STATED TASK → Copy out the items below verbatim, everything from the line containing "The height and width of the screenshot is (896, 1318)." down to the line containing "point(76,62)", both included.

(Records from a dataset)
* * * * * * * * *
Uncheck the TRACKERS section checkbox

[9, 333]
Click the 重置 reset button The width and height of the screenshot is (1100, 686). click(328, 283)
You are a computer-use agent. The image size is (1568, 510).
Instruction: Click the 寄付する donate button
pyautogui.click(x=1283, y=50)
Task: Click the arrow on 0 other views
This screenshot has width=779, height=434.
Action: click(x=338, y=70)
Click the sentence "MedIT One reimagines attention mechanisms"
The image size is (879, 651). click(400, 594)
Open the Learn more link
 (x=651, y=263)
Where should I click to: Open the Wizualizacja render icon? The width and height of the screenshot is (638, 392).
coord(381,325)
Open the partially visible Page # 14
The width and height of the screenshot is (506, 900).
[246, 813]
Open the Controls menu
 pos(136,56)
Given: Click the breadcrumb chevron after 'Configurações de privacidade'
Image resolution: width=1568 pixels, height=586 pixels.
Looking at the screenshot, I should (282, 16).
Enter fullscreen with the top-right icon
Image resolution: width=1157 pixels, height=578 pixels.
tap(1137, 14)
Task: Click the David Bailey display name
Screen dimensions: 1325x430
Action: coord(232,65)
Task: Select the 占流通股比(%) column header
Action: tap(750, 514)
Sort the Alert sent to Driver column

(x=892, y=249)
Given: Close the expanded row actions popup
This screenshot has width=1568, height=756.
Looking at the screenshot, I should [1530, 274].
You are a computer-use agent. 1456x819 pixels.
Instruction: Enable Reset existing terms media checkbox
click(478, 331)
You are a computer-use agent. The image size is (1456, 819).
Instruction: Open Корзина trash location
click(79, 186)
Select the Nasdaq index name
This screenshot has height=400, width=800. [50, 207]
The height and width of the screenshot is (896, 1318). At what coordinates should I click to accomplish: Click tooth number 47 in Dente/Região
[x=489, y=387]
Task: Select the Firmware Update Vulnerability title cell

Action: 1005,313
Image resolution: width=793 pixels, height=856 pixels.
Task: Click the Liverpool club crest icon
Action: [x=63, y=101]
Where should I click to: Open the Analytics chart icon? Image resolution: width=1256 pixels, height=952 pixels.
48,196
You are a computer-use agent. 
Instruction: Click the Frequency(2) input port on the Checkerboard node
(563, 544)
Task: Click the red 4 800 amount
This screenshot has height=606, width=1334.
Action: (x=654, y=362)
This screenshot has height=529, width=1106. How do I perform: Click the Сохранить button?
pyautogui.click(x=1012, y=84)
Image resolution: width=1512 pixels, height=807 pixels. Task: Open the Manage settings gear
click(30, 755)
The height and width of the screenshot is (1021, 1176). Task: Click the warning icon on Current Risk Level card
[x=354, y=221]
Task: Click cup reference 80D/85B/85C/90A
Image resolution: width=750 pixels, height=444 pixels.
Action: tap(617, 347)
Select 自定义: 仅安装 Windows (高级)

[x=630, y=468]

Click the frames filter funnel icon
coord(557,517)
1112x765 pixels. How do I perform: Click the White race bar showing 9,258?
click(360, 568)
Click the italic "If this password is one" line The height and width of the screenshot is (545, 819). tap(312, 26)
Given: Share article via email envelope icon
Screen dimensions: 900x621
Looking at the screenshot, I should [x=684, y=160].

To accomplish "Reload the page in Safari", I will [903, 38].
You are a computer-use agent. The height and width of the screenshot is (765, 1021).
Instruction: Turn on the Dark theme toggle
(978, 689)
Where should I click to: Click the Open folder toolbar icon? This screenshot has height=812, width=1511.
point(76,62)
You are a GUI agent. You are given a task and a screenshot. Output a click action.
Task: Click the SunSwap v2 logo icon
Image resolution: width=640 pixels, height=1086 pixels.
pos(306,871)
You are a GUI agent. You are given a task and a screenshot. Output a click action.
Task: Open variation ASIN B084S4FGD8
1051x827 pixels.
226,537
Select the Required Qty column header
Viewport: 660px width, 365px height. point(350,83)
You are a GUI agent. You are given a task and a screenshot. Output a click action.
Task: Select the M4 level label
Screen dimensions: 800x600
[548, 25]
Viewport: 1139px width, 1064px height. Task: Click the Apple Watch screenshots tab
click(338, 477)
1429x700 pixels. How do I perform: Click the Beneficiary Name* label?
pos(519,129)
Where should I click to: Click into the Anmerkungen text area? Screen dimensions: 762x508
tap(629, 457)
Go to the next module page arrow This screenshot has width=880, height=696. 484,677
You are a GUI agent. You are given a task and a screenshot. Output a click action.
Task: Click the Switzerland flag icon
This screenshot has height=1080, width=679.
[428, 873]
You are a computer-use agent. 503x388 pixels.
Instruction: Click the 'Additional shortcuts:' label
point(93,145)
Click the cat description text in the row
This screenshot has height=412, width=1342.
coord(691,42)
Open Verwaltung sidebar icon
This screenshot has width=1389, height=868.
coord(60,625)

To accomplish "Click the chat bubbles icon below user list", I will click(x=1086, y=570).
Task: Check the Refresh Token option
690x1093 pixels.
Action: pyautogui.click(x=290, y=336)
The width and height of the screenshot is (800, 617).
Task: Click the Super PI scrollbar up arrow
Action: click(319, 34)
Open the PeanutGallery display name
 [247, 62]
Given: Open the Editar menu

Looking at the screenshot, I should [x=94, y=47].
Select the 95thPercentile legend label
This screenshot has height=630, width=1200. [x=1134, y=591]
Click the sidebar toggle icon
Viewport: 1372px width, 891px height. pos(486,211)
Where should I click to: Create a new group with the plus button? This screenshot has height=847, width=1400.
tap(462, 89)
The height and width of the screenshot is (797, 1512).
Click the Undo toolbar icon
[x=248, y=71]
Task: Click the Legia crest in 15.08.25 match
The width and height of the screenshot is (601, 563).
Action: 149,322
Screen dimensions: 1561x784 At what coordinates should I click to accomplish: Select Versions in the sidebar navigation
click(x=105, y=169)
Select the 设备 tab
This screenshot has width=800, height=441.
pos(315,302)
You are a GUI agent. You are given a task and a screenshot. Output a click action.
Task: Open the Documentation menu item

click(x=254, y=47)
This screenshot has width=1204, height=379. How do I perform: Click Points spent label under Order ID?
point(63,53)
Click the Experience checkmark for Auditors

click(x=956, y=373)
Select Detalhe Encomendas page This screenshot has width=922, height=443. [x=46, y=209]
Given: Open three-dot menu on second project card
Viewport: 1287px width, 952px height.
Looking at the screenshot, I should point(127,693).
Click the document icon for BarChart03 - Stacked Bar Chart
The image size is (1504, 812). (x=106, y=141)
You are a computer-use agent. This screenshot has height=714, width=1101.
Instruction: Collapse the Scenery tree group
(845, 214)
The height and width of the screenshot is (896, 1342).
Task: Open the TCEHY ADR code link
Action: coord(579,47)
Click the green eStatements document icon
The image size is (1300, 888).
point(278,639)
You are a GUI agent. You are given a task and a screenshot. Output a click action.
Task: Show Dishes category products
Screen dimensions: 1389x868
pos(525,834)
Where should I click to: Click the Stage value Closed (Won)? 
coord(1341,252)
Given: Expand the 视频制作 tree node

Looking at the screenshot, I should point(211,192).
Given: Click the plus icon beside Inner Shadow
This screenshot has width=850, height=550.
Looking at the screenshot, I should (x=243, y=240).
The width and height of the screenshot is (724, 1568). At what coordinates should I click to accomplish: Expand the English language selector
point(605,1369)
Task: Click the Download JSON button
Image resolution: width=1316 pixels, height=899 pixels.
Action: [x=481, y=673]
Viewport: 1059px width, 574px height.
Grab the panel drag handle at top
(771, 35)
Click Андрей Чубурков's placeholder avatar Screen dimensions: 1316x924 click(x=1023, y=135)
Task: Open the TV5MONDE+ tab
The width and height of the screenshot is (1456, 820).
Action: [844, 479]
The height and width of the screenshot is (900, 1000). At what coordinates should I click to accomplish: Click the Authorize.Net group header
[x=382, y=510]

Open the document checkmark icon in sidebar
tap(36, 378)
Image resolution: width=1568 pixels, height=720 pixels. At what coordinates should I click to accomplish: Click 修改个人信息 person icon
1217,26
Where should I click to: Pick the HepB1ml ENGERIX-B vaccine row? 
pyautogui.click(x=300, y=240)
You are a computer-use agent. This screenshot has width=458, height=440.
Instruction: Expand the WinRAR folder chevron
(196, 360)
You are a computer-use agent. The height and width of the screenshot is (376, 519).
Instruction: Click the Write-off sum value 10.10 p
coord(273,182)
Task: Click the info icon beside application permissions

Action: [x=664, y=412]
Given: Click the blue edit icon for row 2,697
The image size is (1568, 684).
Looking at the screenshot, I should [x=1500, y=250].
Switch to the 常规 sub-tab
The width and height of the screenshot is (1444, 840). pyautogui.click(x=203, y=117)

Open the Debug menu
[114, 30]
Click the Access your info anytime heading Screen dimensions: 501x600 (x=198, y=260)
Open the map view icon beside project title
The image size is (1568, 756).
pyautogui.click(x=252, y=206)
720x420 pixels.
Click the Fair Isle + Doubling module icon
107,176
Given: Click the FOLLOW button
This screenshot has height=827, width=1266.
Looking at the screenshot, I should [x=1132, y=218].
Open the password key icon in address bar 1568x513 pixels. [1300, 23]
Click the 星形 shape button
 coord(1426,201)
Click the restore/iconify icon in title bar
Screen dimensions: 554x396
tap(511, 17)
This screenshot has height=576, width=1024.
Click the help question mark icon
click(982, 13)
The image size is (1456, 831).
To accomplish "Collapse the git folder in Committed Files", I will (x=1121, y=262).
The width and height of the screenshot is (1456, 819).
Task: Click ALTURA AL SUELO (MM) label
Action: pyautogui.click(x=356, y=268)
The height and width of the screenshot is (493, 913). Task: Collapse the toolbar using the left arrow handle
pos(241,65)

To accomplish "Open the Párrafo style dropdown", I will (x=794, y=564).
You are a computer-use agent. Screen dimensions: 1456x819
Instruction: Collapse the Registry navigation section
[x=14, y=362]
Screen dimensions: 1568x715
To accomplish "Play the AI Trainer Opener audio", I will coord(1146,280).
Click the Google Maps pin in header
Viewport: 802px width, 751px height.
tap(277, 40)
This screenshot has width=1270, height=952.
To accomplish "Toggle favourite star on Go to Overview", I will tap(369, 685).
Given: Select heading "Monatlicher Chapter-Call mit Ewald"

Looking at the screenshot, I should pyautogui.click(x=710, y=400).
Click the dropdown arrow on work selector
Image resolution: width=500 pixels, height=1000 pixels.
* * * * * * * * *
REPLY TO THE EXERCISE →
The height and width of the screenshot is (896, 1318). At what coordinates should I click to accomplish: Click tooth number 47 in Dente/Região
[x=489, y=387]
Task: Select the Firmware Update Vulnerability title cell

Action: 1005,313
Image resolution: width=793 pixels, height=856 pixels.
Task: Click the Liverpool club crest icon
Action: [x=63, y=101]
Where should I click to: Open the Analytics chart icon? Image resolution: width=1256 pixels, height=952 pixels.
48,196
You are a computer-use agent. 
Instruction: Click the Frequency(2) input port on the Checkerboard node
(563, 544)
Task: Click the red 4 800 amount
This screenshot has height=606, width=1334.
Action: (x=654, y=362)
This screenshot has height=529, width=1106. How do I perform: Click the Сохранить button?
pyautogui.click(x=1012, y=84)
Image resolution: width=1512 pixels, height=807 pixels. Task: Open the Manage settings gear
click(30, 755)
The height and width of the screenshot is (1021, 1176). Task: Click the warning icon on Current Risk Level card
[x=354, y=221]
Task: Click cup reference 80D/85B/85C/90A
Image resolution: width=750 pixels, height=444 pixels.
Action: tap(617, 347)
Select 自定义: 仅安装 Windows (高级)

[x=630, y=468]

Click the frames filter funnel icon
coord(557,517)
1112x765 pixels. How do I perform: Click the White race bar showing 9,258?
click(360, 568)
Click the italic "If this password is one" line The height and width of the screenshot is (545, 819). tap(312, 26)
Given: Share article via email envelope icon
Screen dimensions: 900x621
Looking at the screenshot, I should [x=684, y=160].

To accomplish "Reload the page in Safari", I will [903, 38].
You are a computer-use agent. The height and width of the screenshot is (765, 1021).
Instruction: Turn on the Dark theme toggle
(978, 689)
Where should I click to: Click the Open folder toolbar icon? This screenshot has height=812, width=1511.
point(76,62)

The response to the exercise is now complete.